Quand on lui a posé la question de son possible désir d’associer musique et cinéma, Sophia Domancich n’a pas hésité longtemps avant d’imaginer un travail qui tournerait autour des films de David Lynch. Mais selon un procédé bien particulier mis en œuvre avec son partenaire de chaque jour, Simon Goubert. Le cinéma onirique et dérangeant du réalisateur américain est une porte ouverte à l’imaginaire dont le duo s’est emparé, non par substitution de l’univers sonore originel au sien, mais en laissant filer sa créativité à l’occasion d’un ciné-concert (c’était au cinéma Le Méliès de Montreuil en 2016) reposant sur un principe simple : la projection de six courts-métrages de Lynch entre lesquels le duo immisçait sa propre musique. Et c’est bien plus tard, en 2020, que le producteur ingénieur du son Vincent Mahey lui a soumis l’idée d’un enregistrement de ce nouveau répertoire au studio Sextan. Tous les trois ont mis à profit le tournage d’une « pause » en forme de vidéo musicale (à découvrir au bas de cette chronique) pour mener à bien ce projet qui voit enfin le jour sous le titre Twofold Head.

L’attente est récompensée. Si l’on ne s’étonne guère de la complicité qui opère entre la pianiste et le batteur, on est subjugué par la force intérieure et la retenue qui semblent guider chacune de leurs notes. La relation profonde entre Sophia Domancich et Simon Goubert est ici à son zénith, chaque instrument semblant envoyer un signal permanent à l’autre, elle dessine des mondes nocturnes et brumeux, parfaitement illustrés par le visuel du disque. Cet exercice d’équilibre est celui d’une danse légère et instable, dont les beautés sont à chercher du côté de ses suspensions aussi bien que de ses suggestions. Le duo n’est pas de ceux qui affirment – ce qui n’exclut pas la tension / attention – préférant souvent le sfumato au trait plein : ainsi de la frappe de Simon Goubert, lorsque celui-ci s’empare de ses balais et tisse avec une grande délicatesse un voile sonore sur lequel vient se poser le piano solennel de Sophia Domancich (« David & Nino » par exemple). S’il y a chez ces deux-là une évidente volonté de rendre compte du mystère David Lynch par l’élaboration d’une musique ténébreuse aux accents inquiets, on y trouve aussi une forte dose d’amour, une nécessité d’être ensemble, au même instant, dans un processus créatif qui peut emprunter tour à tour des voies dont l’apparente rectitude s’avère hypnotique (« Organum V » [1]) ou des chemins plus escarpés, à la façon d’une longue ascension (« Stairs »).

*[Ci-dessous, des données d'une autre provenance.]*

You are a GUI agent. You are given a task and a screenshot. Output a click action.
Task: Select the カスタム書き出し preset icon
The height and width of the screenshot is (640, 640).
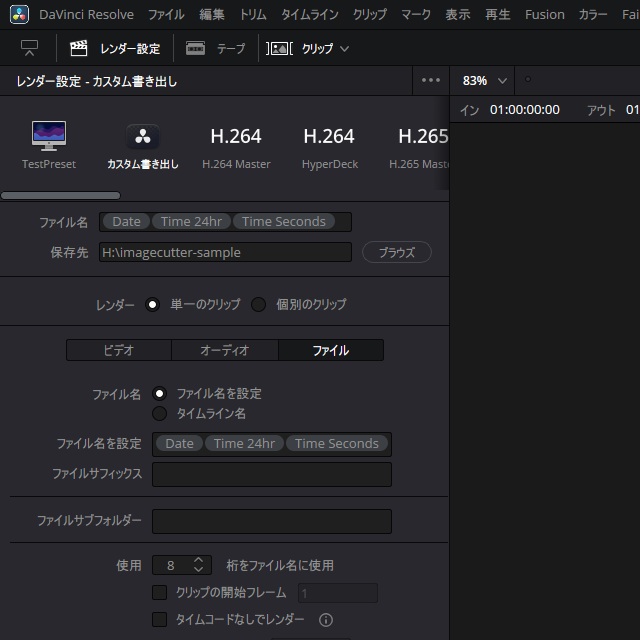coord(143,137)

Comme son titre le signifie, Twofold Head est l’enfant d’une double tête, mais il est surtout un plaisir démultiplié à l’infini, au gré des imaginations. Celles de Sophia Domancich et Simon Goubert bien sûr, mais aussi les nôtres.

par Denis Desassis // Publié le 5 décembre 2021
P.-S. :

[1Le titre « Organum » est un motif récurrent dans la discographie de Simon Goubert.